A study of pharmacokinetics and safety of idelalisib was performed in healthy subjects and subjects with moderate (Child-Pugh Class B) or severe (Child-Pugh Class C) hepatic impairment. Following a single 150 mg dose, idelalisib AUC (total, i.e., bound plus unbound) was ~60% higher in moderate and severe impairment compared to matched controls. The idelalisib AUC (unbound), after accounting for differences in protein binding, was ~80% (1.8-fold) higher in moderate and ~152% (2.5-fold) higher in severe impairment compared to matched controls.

Paediatric population

The pharmacokinetics of idelalisib in paediatric subjects has not been established.

Preclinical safety data

Repeated dose toxicity

Idelalisib induced lymphoid depletion in spleen, thymus, lymph nodes and gut-associated lymphoid tissue. In general, B-lymphocyte dependent areas were more affected than T-lymphocyte dependent areas. In rats, idelalisib has the potential to inhibit T-dependent antibody responses. However, idelalisib did not inhibit the normal host response to Staphylococcus aureus and did not exacerbate the myelosuppressive effect of cyclophosphamide. Idelalisib is not considered to have broad immunosuppressive activity.

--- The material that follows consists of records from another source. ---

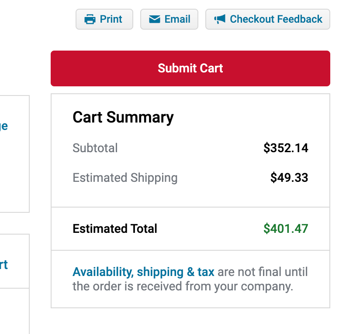Open the Email cart option
Viewport: 346px width, 334px height.
[x=169, y=19]
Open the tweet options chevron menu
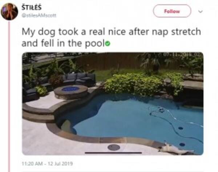Screen dimensions: 218x172 coord(201,11)
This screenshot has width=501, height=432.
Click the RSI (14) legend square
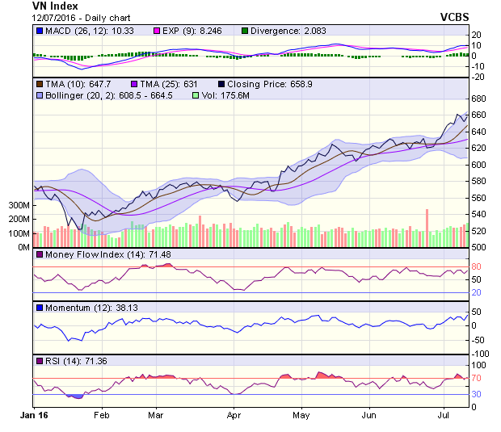point(39,360)
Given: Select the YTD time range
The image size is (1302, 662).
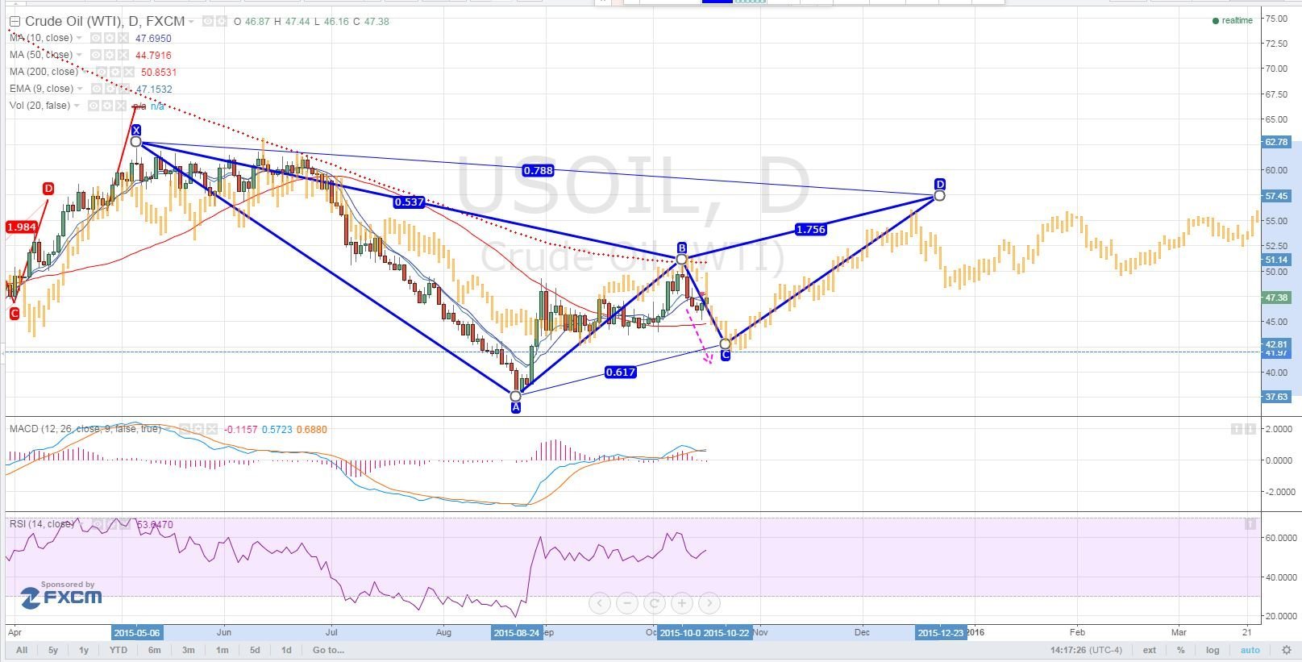Looking at the screenshot, I should [x=119, y=650].
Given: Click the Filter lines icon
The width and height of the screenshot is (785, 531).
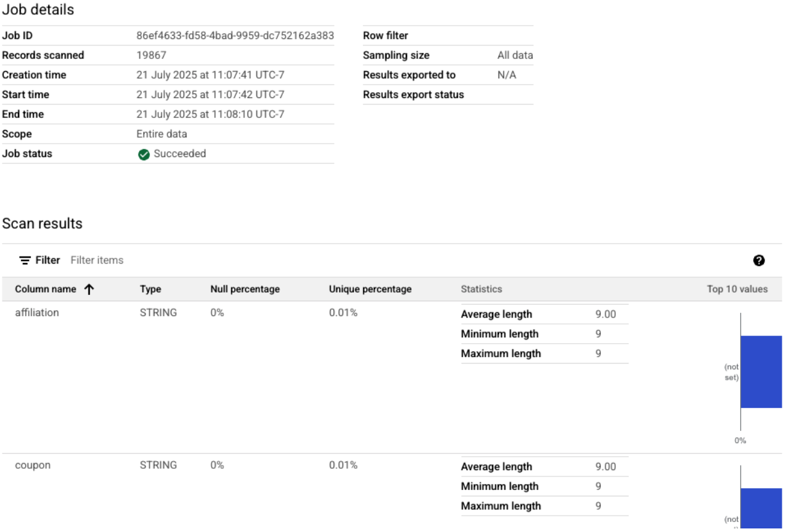Looking at the screenshot, I should (x=25, y=260).
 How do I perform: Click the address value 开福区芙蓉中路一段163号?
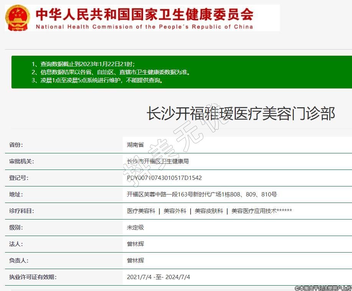202,195
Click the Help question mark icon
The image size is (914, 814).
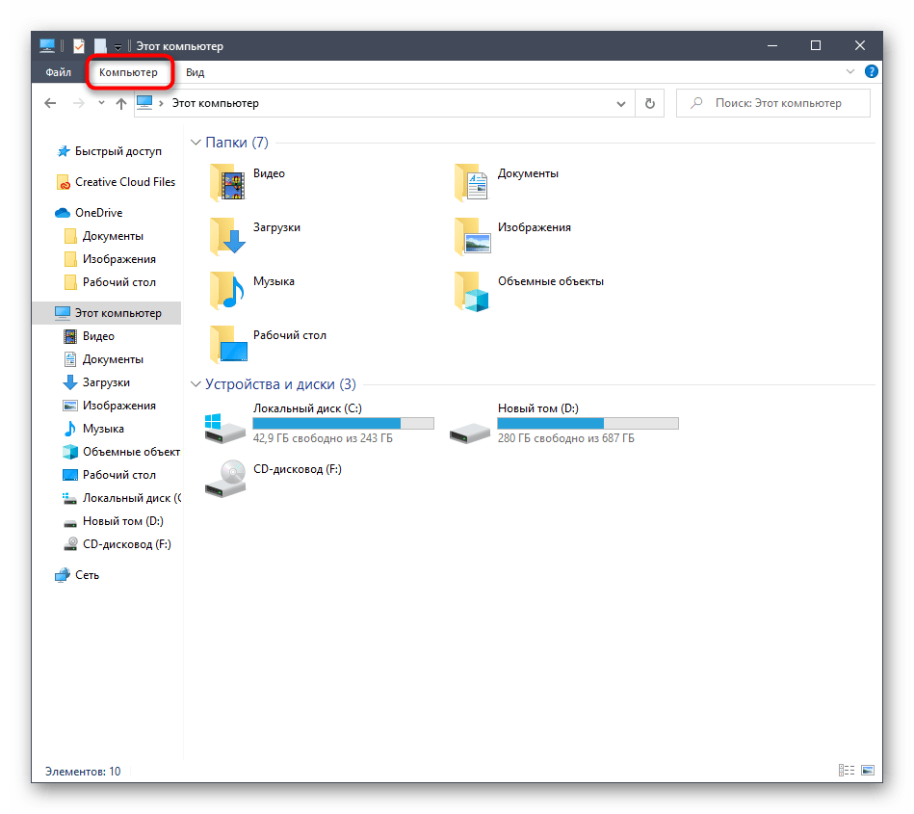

Idelalisib induced inflammatory changes in both rats and dogs. In studies up to 4 weeks in rats and dogs, hepatic necrosis was observed at 7 and 5 times the human exposure based on AUC, respectively. Serum transaminase elevations correlated with hepatic necrosis in dogs, but were not observed in rats. No hepatic impairment or chronic transaminase elevations were observed in rats or dogs in studies of 13 weeks and longer duration.

Genotoxicity

Idelalisib did not induce mutations in the microbial mutagenesis (Ames) assay, was not clastogenic in the in vitro chromosome aberration assay using human peripheral blood lymphocytes, and was not genotoxic in the in vivo rat micronucleus study.

Carcinogenicity

The carcinogenicity potential of idelalisib was evaluated in a 26-week transgenic RasH2 mouse study and a 2-year rat study. Idelalisib was not carcinogenic at exposures up to 1.4/7.9-fold (male/female) in mice compared to the exposure in patients with haematologic malignancies administered the recommended dose of 150 mg twice daily. A dose-related increase in pancreatic islet cell tumors was observed at low incidence in male rats at exposures up to 0.4-fold compared to the human exposure at the recommended dose; a similar finding was not observed in female rats at 0.62-fold exposure margin.

Reproductive and developmental toxicity

In an embryo-foetal development study in rats, increased post-implantation loss, malformations (absence of caudal vertebrae and in some cases also of sacral vertebrae), skeletal variations and lower foetal body weights were observed. Malformations were observed at exposures from 12 times the human exposure based on AUC. Effects on embryo-foetal development were not investigated in a second species.

Degeneration of the seminiferous tubules in the testes was observed in 2- to 13-week repeated dose studies in dogs and rats, but not in studies of 26 weeks and longer duration. In a rat male fertility study, decreases in epididymides and testes weight were observed but no adverse effects on mating or fertility parameters, and no degeneration or loss in spermatogenesis were observed. Female fertility was not affected in rats.

Phototoxicity

Evaluation of the potential for phototoxicity in the embryonic murine fibroblast cell line BALB/c 3T3 was inconclusive for idelalisib due to cytotoxicity in the in vitro assay. The major metabolite, GS-563117, may enhance phototoxicity when cells are simultaneously exposed to UVA light. There is a potential risk that idelalisib, via its major metabolite, GS-563117, may cause photosensitivity in treated patients.